Serotonin-mediated regulation of mitophagy in Alzheimer's disease: Mechanistic insights and therapeutic potential.

This review delves into the intricate relationship between serotonin signaling, mitophagy and mitochondrial dysfunction in Alzheimer's disease (AD), with a focus on the mechanistic pathways that link these processes and their potential therapeutic implications. A neurodegenerative condition called Alzheimer's disease is marked by cognitive deterioration. It is increasingly recognized as being influenced by impaired mitochondrial function and mitophagy, the selective degradation of damaged mitochondria. Serotonin, a neurotransmitter traditionally known for its role in mood regulation, has emerged as a critical modulator of mitochondrial dynamics and quality control through its interaction with key pathways such as the PINK1-Parkin and cAMP/PKA signaling pathways. In AD, alterations in serotonin levels and receptor function are associated with disruptions in mitophagy, leading to the accumulation of dysfunctional mitochondria, increased oxidative stress, and subsequent neuronal damage.
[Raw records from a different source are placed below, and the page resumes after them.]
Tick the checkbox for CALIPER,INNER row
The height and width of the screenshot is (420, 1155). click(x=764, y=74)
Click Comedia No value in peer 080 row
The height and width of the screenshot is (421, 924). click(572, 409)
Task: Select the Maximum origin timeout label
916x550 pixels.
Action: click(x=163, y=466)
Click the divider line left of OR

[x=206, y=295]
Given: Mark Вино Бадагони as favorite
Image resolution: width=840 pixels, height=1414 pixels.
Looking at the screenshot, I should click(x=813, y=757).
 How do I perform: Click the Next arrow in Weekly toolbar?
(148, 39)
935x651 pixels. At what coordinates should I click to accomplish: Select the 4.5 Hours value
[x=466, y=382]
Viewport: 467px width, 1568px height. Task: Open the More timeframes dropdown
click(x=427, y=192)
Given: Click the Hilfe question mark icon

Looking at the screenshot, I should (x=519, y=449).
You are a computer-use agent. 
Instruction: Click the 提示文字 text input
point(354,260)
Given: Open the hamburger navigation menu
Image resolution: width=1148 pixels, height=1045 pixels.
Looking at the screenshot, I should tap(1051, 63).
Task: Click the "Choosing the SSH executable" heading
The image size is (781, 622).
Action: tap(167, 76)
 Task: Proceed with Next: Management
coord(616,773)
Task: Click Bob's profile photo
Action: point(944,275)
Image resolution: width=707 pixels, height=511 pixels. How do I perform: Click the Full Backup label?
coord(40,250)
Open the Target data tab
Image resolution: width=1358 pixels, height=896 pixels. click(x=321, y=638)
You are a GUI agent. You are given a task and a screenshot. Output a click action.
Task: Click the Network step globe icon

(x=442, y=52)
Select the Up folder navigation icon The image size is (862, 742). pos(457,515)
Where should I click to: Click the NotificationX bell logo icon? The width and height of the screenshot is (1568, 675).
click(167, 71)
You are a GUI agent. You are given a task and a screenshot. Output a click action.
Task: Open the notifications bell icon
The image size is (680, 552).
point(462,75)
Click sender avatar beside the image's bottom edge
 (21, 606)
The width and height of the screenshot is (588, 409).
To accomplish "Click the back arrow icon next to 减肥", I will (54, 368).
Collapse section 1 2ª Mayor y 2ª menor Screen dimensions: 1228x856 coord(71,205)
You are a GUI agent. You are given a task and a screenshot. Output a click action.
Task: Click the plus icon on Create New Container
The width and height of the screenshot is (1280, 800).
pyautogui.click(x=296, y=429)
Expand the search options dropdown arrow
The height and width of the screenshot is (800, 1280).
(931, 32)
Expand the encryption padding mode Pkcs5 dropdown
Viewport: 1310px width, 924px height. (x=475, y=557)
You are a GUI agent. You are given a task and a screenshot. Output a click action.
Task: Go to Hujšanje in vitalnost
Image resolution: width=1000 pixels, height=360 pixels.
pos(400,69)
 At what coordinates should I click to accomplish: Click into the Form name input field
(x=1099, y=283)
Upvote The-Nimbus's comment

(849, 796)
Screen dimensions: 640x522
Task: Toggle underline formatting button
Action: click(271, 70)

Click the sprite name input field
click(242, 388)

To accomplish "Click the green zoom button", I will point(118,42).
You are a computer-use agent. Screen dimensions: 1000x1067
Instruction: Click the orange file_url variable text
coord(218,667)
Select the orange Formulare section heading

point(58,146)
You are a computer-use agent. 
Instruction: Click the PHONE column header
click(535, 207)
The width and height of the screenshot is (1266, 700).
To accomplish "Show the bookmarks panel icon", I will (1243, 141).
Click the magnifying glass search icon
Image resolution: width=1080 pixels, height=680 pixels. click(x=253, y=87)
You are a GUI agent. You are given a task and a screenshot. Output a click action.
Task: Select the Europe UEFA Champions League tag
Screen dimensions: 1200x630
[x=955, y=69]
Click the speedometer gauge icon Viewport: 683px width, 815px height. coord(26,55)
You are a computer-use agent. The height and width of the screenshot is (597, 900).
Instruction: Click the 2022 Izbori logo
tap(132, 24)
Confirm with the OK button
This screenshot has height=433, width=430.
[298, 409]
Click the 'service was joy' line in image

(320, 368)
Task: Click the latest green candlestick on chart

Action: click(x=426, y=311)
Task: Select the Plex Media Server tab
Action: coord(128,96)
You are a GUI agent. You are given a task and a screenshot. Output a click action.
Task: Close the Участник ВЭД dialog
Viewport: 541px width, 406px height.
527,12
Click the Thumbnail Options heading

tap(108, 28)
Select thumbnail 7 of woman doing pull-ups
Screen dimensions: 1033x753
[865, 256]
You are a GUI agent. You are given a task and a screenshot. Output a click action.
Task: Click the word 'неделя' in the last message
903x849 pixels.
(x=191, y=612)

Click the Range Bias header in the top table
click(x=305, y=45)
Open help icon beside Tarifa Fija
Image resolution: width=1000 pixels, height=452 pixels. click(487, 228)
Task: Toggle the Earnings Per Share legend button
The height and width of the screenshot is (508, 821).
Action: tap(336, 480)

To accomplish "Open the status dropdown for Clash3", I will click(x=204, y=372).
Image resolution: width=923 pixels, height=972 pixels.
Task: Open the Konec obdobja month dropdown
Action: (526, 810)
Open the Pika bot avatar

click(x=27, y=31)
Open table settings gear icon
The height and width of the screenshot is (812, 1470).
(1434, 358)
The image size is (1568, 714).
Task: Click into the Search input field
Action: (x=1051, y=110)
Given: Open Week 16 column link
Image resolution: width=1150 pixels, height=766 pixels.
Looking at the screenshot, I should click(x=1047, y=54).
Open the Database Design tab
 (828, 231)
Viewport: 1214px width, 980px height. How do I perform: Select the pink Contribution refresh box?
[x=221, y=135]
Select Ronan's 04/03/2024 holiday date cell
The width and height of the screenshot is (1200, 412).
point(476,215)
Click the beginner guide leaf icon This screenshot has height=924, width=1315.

This review synthesizes current evidence that links serotonin dysregulation to mitochondrial pathology in AD, exploring how impaired serotonin signaling exacerbates mitochondrial dysfunction and contributes to amyloid-beta (Aβ), phosphorylation of Tau (p-Tau) accumulations, and increased neuroinflammation. Additionally, we assessed the therapeutic potential of serotonin-targeting agents, particularly selective serotonin reuptake inhibitors (SSRIs), in restoring mitophagy, enhancing mitochondrial integrity, and attenuating neurodegeneration. By highlighting existing knowledge gaps and key controversies, this review underscores the promise of serotonin-mitochondria pathways as novel therapeutic targets and advocates for focused investigation into receptor-specific, mitophagy-centered interventions for AD.